On Windows, however, the hook_executor becomes a far more sophisticated piece of logic. It intelligently finds the correct way to run a script by following a detailed execution strategy:

  1. It checks for hooks by extension precedence: It first looks for a script with no extension, then .bat, .cmd, .ps1, and finally .exe.
  2. It chooses the right runner:
    • .ps1 files are run with PowerShell.
    • .bat and .cmd files are run with cmd.exe.
    • .exe files are executed directly.
  3. It intelligently finds Bash: If a script has a shebang (#!/bin/bash), the executor searches for a Bash interpreter in common locations (Git Bash, MSYS2, WSL) or in the system PATH.
  4. It has a fallback: If all else fails, it attempts to run the script with cmd.exe.

This robust strategy ensures that hooks defined by a team on Linux will work as expected for a teammate on Windows, solving a common pain point in cross-platform development.

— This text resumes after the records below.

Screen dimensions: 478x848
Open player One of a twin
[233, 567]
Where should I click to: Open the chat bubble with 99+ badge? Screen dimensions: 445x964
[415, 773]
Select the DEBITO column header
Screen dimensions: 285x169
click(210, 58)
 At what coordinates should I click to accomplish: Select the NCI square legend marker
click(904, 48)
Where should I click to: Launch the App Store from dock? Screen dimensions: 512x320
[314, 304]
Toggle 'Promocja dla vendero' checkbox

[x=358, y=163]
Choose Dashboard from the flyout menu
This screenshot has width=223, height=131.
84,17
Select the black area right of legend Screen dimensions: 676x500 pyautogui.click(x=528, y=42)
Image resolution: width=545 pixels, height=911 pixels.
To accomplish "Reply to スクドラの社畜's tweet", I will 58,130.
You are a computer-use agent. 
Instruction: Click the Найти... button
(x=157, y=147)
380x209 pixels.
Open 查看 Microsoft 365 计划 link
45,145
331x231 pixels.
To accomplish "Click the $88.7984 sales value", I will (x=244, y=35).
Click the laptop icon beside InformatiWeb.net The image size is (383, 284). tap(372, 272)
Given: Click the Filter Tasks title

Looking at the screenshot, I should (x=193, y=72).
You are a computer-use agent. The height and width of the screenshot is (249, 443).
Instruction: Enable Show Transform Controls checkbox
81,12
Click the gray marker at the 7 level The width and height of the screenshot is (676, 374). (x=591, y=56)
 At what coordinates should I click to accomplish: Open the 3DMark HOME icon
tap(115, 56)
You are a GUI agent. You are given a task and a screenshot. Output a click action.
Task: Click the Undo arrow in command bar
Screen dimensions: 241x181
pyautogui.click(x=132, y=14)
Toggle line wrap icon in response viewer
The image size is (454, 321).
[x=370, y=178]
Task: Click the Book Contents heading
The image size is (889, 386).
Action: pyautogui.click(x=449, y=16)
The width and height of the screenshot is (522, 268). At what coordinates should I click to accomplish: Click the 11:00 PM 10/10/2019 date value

The config System: Explicit and Separated by Design

As we discussed in the first post, bgit's configuration system is built on a principle of strict separation to avoid confusion and ensure predictable behavior.

  1. Global Config (~/.config/bgit/config.toml): This file is exclusively for your personal, user-specific settings that apply across all projects. Think of authentication, API keys, and other personal preferences.

  2. Local Config (.bgit/config.toml): This file is exclusively for project-specific settings that are version controlled and shared with the team. This includes things like workflow rules and behaviors for the repository.

A setting designed for the global file will not work in the local file, and vice versa. Because of this strict separation, one file cannot override the other—they simply manage completely different sets of options. This design is a deliberate choice to make a project's behavior explicit and prevent it from being modified by a hidden global setting.

Example Global Config (Only User-Specific Keys):

toml
# Keys related to you, the user.
[auth]
preferred = "ssh"
key_file = "/home/user/.ssh/id_ed25519"

Example Local Config (Only Project-Specific Keys):

toml
# Keys related to the project's rules.
[rules.default]
NoSecretsStaged = "Error"

Conclusion: How to Contribute

To recap, bgit is more than just a simple script. It's a robust state machine built in Rust that uses git2-rs for programmatic Git access. Its architecture is a clear chain of command, flowing from tasks to rules, then wrapping core events with a cross-platform hook executor. All of this complexity is designed for a single purpose: to create a safe, predictable, and helpful experience for the end-user.

Now that you understand the core concepts of workflows, tasks, events, and rules, you're well-equipped to dive into the codebase. We welcome contributions of all kinds and believe that the best tools are built by the community. Whether it's by tackling an existing issue, proposing a new rule, or improving the documentation, we'd love your help.

We're excited to see what you'll build with us.